-- Your tasks --
a) Name every layer of the planet spotters' app that the architecture text sets out under its own heading, in the order they appear.
b) Continue the text on the planet spotters' app architecture from the point where it stops.

-- Document extract --
In other words, we should be able to write (and test!) the rest of the app’s code without knowing any of the above. And when we do learn the answers to the above, nothing we’ve already written should have to change.

That means the code production phase can begin before the designers finish designing and before stakeholders have decided on third party technologies to use. So, good architecture allows delayed decisions. (And flexibility to reverse any such decision without causing a massive code fallout).

Our project’s architecture diagram

Here’s a first stab at fitting our planet spotters’ app into Google’s topology.

Data layer

We will have a repository for the Planet data, and two data sources: one for the local cache and one for remote data.

UI layer

There will be two state holders, one for the planets list page and the other for the add planet page. Each page will also have its set of UI elements, written using a technology which can, for now, remain TBD.

Domain layer

There are two perfectly valid ways of architecting our domain layer:

  1. We could add use cases only where there is repeated business logic. In our app the only repeated logic is where planets are added: it’s needed both when the user adds the list of sample planets, and when they manually enter their own planet details. Hence we would only create one use case: AddPlanetUseCase. In other instances (for example to delete a planet) the state holder would directly interact with the repository.
  2. We could add use cases for every interaction with the repository, so that there is never any direct contact between state holder and repository. In this case we would have use cases for adding planets, deleting planets and listing planets.

-- Recorded information --
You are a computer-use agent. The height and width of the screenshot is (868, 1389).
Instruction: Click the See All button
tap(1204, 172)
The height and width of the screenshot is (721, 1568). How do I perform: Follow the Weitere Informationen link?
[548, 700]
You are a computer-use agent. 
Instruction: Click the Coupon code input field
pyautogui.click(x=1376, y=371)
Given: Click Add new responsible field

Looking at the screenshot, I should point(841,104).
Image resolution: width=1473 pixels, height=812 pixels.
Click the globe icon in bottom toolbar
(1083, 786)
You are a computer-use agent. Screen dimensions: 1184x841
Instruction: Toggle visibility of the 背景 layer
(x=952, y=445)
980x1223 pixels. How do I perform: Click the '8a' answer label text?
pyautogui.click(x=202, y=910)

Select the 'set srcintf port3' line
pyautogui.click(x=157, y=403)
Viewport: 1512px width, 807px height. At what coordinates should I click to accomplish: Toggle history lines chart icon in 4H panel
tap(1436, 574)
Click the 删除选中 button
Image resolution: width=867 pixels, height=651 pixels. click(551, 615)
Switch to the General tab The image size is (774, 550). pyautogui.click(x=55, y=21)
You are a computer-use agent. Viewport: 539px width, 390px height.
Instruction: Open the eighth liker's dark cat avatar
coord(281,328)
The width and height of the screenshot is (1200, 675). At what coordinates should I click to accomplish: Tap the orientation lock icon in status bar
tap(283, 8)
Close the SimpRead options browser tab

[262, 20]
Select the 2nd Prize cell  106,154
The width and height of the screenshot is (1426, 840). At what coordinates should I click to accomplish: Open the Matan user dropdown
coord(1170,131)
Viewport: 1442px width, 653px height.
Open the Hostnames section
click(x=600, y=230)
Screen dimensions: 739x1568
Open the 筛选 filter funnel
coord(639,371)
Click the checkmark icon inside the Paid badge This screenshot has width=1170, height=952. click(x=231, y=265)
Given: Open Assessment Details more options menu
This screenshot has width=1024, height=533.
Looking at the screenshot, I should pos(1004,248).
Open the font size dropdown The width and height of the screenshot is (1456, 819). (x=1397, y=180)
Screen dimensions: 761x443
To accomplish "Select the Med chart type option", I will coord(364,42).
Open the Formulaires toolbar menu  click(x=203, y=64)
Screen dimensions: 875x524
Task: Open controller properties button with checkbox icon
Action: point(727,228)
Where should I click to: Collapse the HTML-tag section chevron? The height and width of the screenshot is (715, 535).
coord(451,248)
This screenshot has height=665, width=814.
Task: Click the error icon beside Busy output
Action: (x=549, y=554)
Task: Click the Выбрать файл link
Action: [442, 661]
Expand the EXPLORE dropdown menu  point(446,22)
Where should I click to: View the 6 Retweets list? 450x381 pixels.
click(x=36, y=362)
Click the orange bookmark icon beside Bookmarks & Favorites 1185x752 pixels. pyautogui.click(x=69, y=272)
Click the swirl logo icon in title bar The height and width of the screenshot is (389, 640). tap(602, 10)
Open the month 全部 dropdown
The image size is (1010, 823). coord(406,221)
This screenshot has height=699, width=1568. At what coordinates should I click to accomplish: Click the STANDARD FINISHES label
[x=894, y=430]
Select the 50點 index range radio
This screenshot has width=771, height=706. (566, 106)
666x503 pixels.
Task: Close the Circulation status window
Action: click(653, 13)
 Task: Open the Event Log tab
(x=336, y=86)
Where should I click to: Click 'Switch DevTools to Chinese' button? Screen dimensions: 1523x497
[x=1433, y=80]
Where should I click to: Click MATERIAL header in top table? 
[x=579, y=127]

-- Answers given --
a) Data layer, UI layer, Domain layer

b)
The benefit of #2 is that it follows the rules of Clean Architecture. Personally, I think it’s a bit too heavy for most apps, so I tend to go for #1. And that’s what we’ll do here.

That gives us the following architecture diagram:

Architecture diagram showing UI, domain and data layersOur app’s architecture diagram

What code should we start with?

The rule is:

Start with high-level code and work downwards.

That means writing out the use cases first, because doing so will tell us what requirements there are on the repository layer. Once we know what will be needed of the repository, we can write out what will be needed of the data sources in order to power it.

Similarly, because the use cases tell us all the actions the users might take, we know everything that’s input from and output to the UI. From that we’ll know what the UI will need to include, so can write the state holders (view models). And with the state holders in place, we will know what UI elements need to be written.

We can of course delay writing the UI elements and the data sources (i.e. all the low-level code) indefinitely, once senior engineers and project stakeholders have agreed the technologies that will be used.

That concludes the theory. Now let’s start building the app. I’ll take you through the decisions we make as we come to them.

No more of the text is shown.